You can try selecting preinstalled 2.7.15 as python with pyenv local 2.7.15 before calling CMake. Or debug CMake’s logic by running it with --trace or --trace-expand (lots of output!).

Hi @native-api, thanks for you suggestions!

I’ve used cmake --trace to check why python 3.7 was identified as 1.4. Here is the full log if you are interested, but the thing is that cmake tries to launch the following commands in order to extract python version:

  • ${PYTHON_EXECUTABLE} -c import sys; sys.stdout.write(';'.join([str(x) for x in sys.version_info[:3]]))
  • ${PYTHON_EXECUTABLE} -c import sys; sys.stdout.write(sys.version)

Looks like both of them fails and cmake decides that python is pretty old.

So, I’ve tried to launch the same commands by myself to see what’s happening.
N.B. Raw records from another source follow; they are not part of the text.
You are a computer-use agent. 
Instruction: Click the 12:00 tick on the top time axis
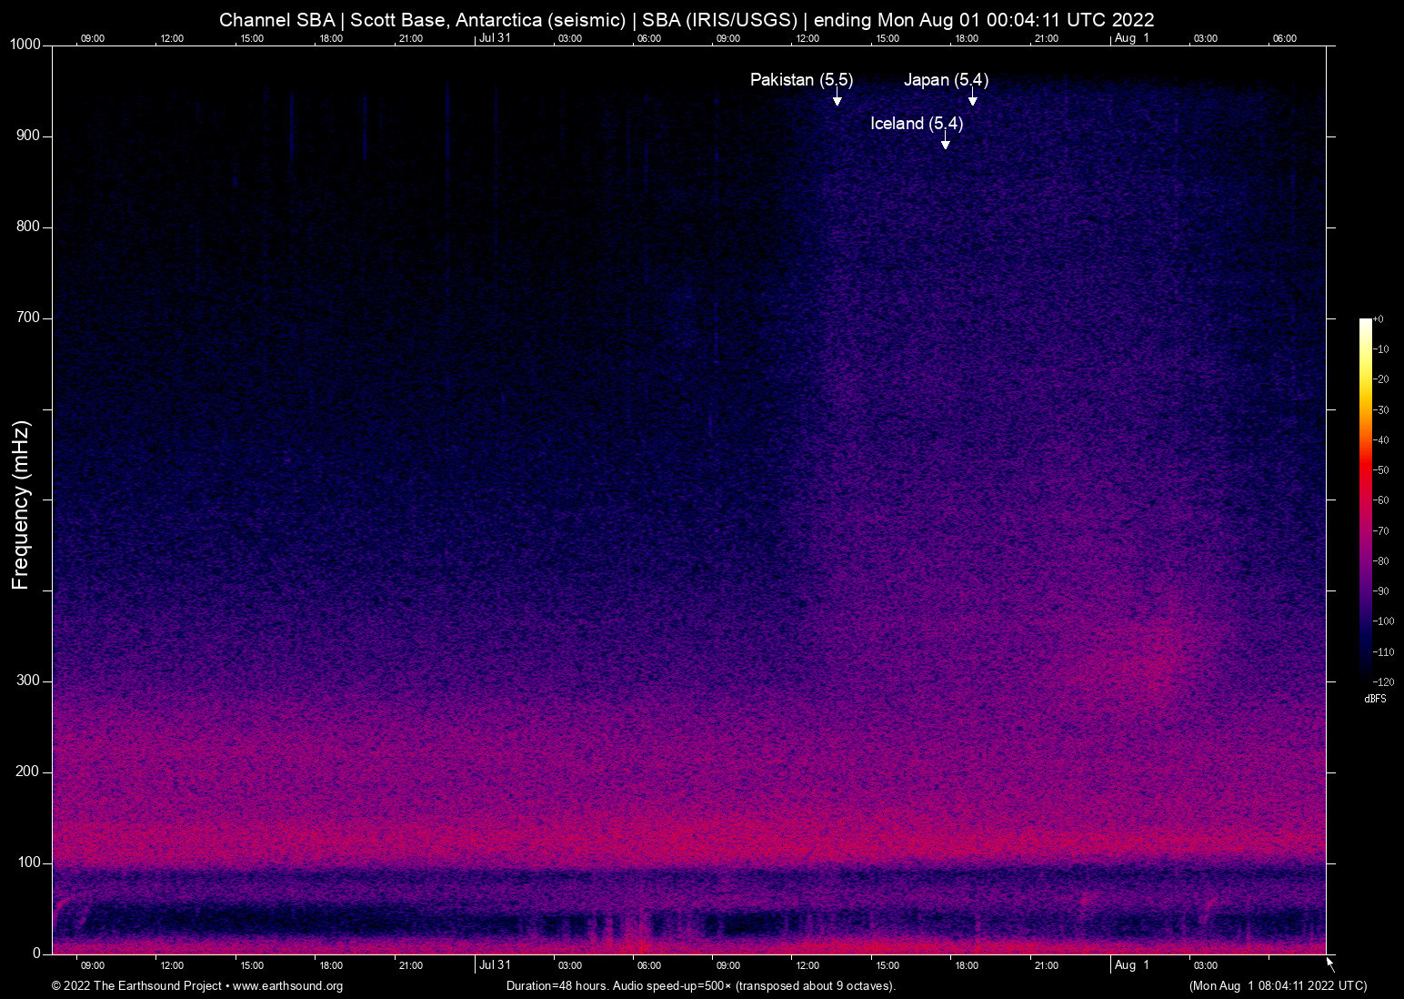tap(173, 38)
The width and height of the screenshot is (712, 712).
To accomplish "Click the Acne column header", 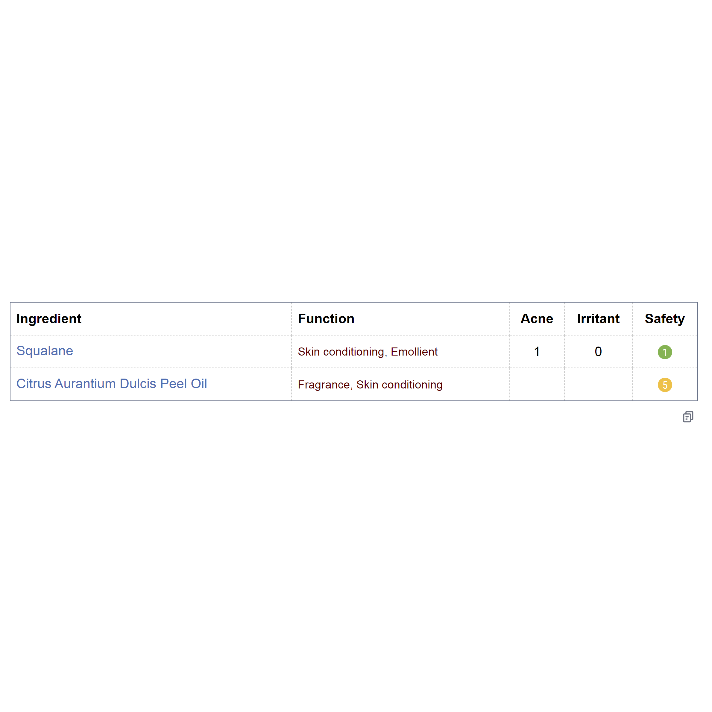I will click(x=537, y=318).
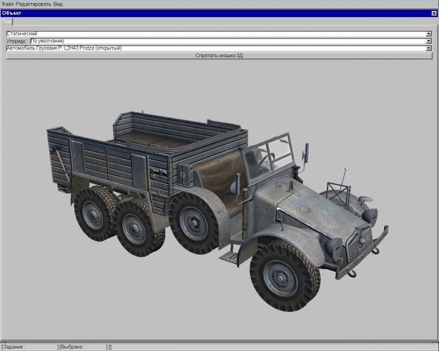Expand the Статический dropdown arrow
The height and width of the screenshot is (351, 439).
(x=429, y=34)
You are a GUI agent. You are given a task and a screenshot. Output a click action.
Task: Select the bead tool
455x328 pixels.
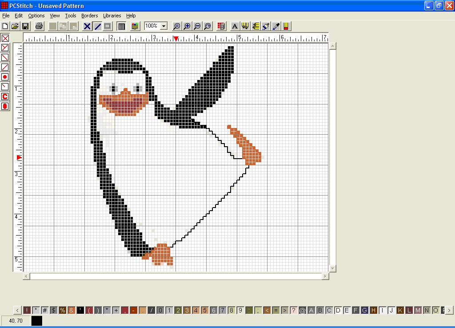click(5, 106)
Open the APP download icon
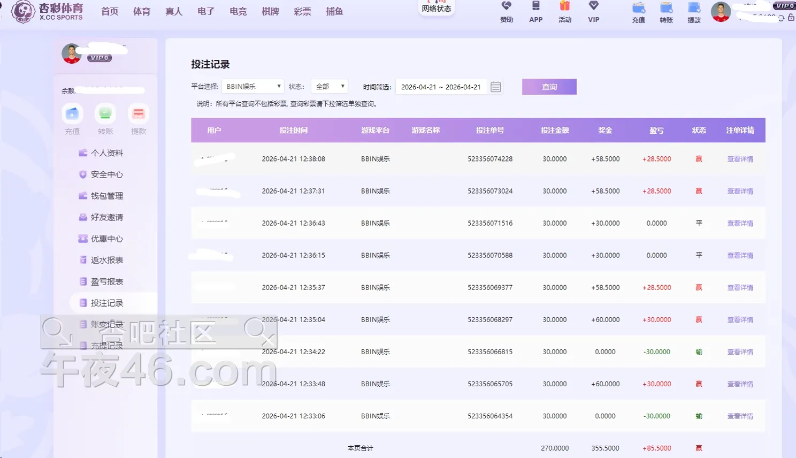The height and width of the screenshot is (458, 796). pos(535,6)
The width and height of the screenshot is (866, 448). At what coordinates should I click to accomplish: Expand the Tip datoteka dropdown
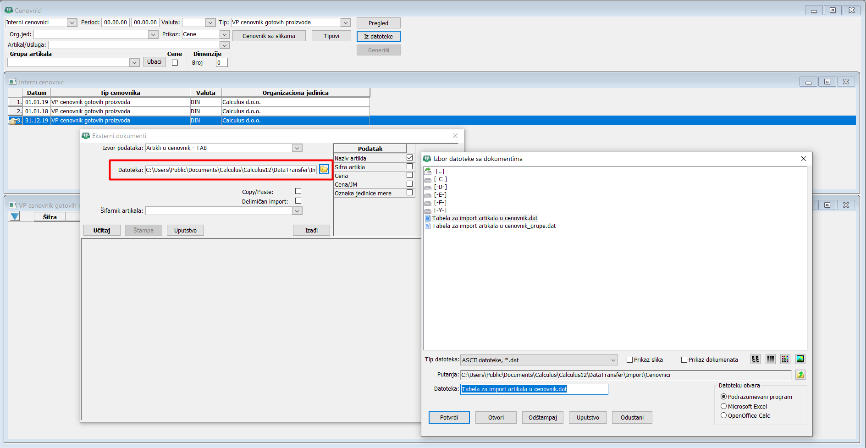pos(613,360)
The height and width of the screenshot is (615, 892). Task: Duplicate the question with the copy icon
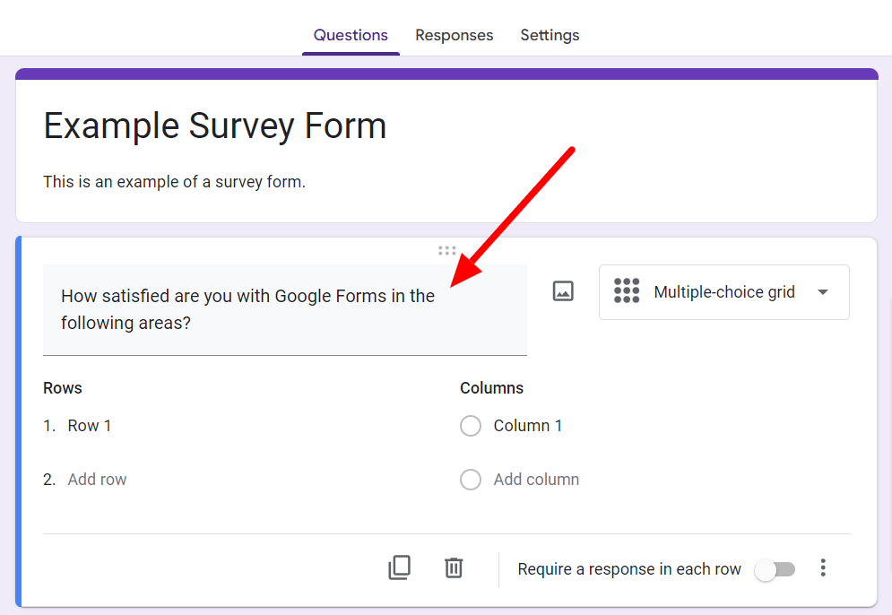coord(399,567)
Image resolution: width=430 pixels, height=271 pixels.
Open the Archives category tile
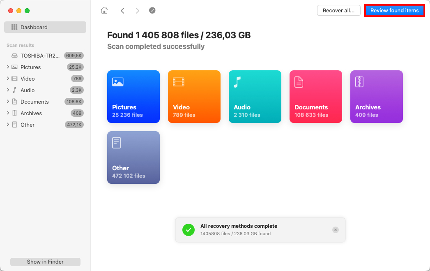coord(377,97)
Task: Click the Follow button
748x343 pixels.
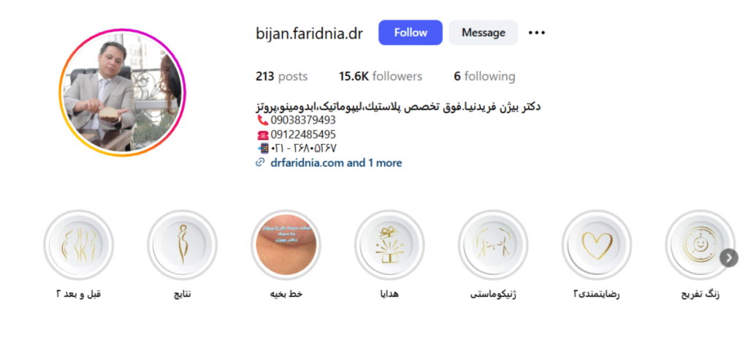Action: 411,32
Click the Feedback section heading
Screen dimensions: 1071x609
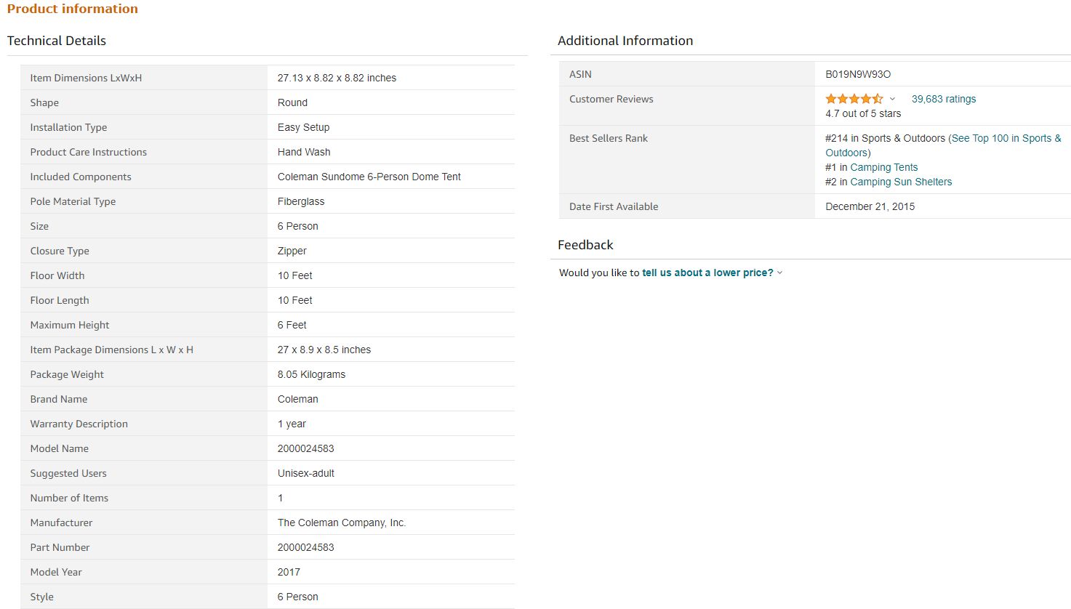(585, 245)
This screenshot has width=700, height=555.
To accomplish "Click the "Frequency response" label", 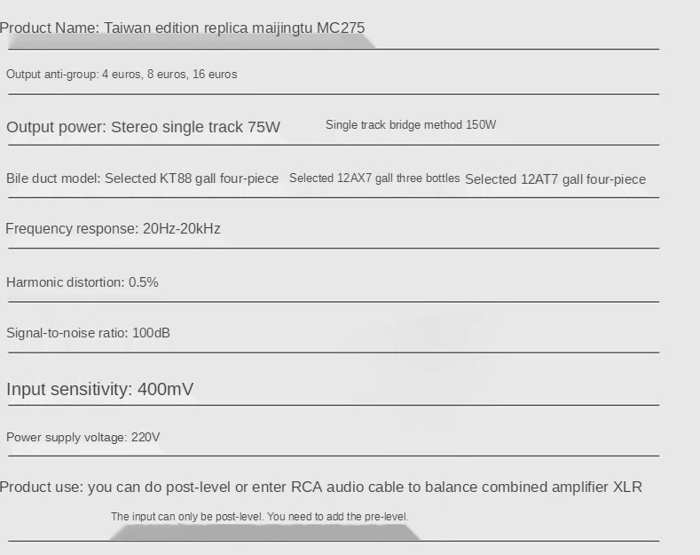I will (71, 229).
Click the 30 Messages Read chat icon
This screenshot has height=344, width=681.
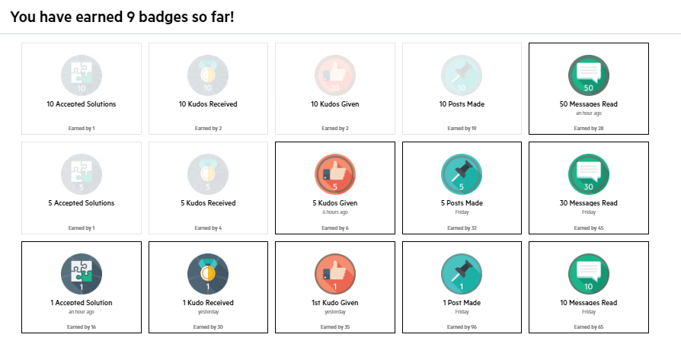click(589, 174)
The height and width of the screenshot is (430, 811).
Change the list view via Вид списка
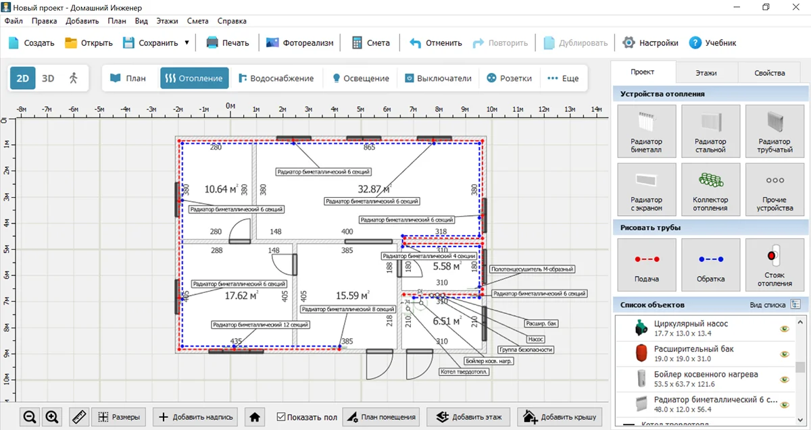[x=795, y=305]
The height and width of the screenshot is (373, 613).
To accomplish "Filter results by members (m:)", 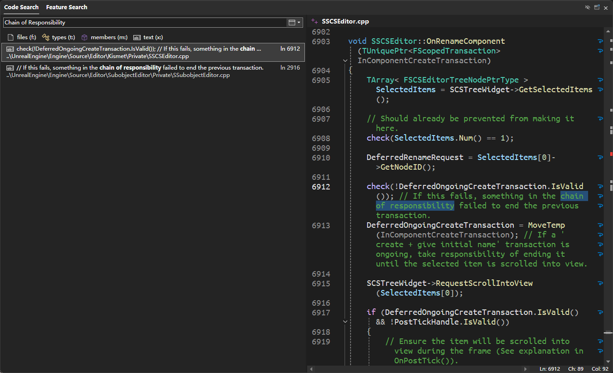I will [104, 37].
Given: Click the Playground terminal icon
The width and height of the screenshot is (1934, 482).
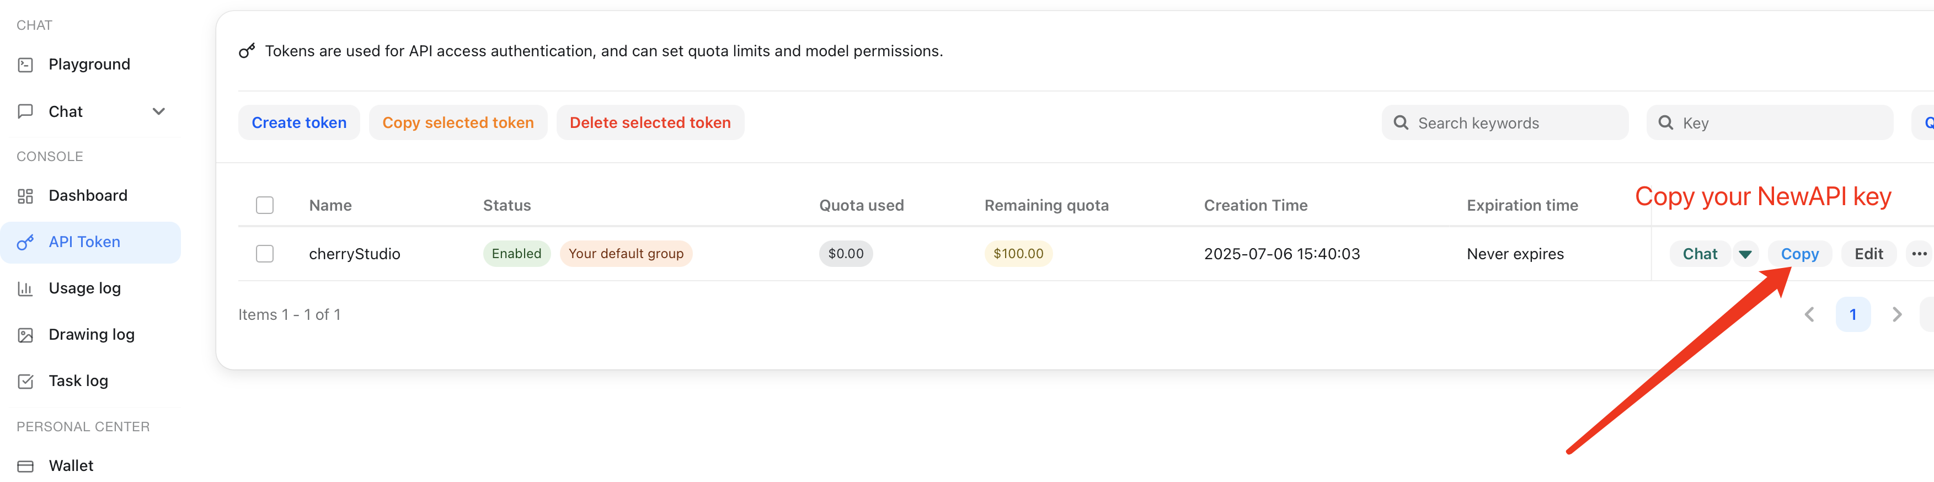Looking at the screenshot, I should (x=26, y=65).
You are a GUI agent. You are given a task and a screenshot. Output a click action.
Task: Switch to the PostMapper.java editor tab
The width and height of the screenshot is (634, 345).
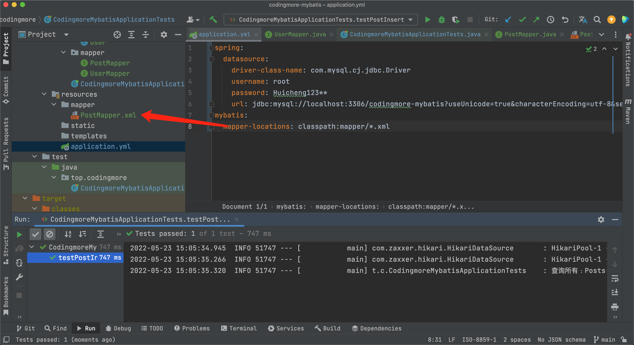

Here is the results:

Looks like /opt/pyenv/shims/python3.7 command is not available anymore if certain python version wasn’t specified explicitly via pyenv

I think this might be considered as solved (or at least work-arounded), but actually, it would be good if /opt/pyenv/shims/python3.7 wasn’t there at all since it doesn’t work by default.
I haven’t investigated why cmake has selected exact this path to see if it is possible to change its behavior. However, this might not be easy, since FindPythonInterp module hasn’t launched directly by cmake from KhronosGroup/SPIRV-LLVM-Translator, but it is launched from CMakeLists.txt from another project - we have to update it there to fix our problem.

The output you got – pyenv: python3.7: command not found – is the expected one for the default pyenv configuration – which is “system” selected, as there’s no system-provided python3.7 in Xenial. So no bug here.

This is a problem with CMake – or the way you are using it.

As I can see from the trace, it looks through existing executables in the form pythonX.Y, from the highest version down. But it doesn’t check for error when running import sys; <etc> but blindly sets the version to “1.4” and returns that instead of trying further. (That might be justified actually if Python didn’t have sys.version before 1.5. But the fact they don’t also check if the exit code is 1 is still a bug in my book – command not found produces code 127 (…okay, drawback :slight_smile: . They clearly didn’t anticipate pyenv's machinery when writing that.))

AFAIK it’s possible to instruct CMake to find a Python version in the specific range. Check out the opencv project how they do that. This way, any unusable executables will be bypassed (unless you provide a version range that includes “1.4” :wink: ).

Note that you still need to select a preinstalled version with pyenv if you wish to use one of those instead of the distro-provided ones.

How is your build looking for the Python executable? On the Xenial image with language: cpp, you’d find

$ which python && python --version
/opt/pyenv/shims/python
Python 2.7.12
$ which python3 && python3 --version || true
/opt/pyenv/shims/python3
Python 3.5.2
$ /usr/bin/python --version || true
Python 2.7.12
$ /usr/bin/python3 --version || true
Python 3.5.2

@native-api, @BanzaiMan,

As I’ve said, KhronosGroup/SPIRV-LLVM-Translator doesn’t use python directly, it uses it via llvm/llvm-project using this code.

I definitely will not be able to leave only one version there.

As I can see from the trace, it looks through existing executables in the form pythonX.Y , from the highest version down. But it doesn’t check for error when running import sys; <etc> but blindly sets the version to “1.4” and returns that instead of trying further.

This code comes from built-in CMake module, so it is also not so easy to change it :slight_smile:

Note that you still need to select a preinstalled version with pyenv if you wish to use one of those instead of the distro-provided ones.

Okay then, I will configure the environment to make python3.7 available and work-around this problem.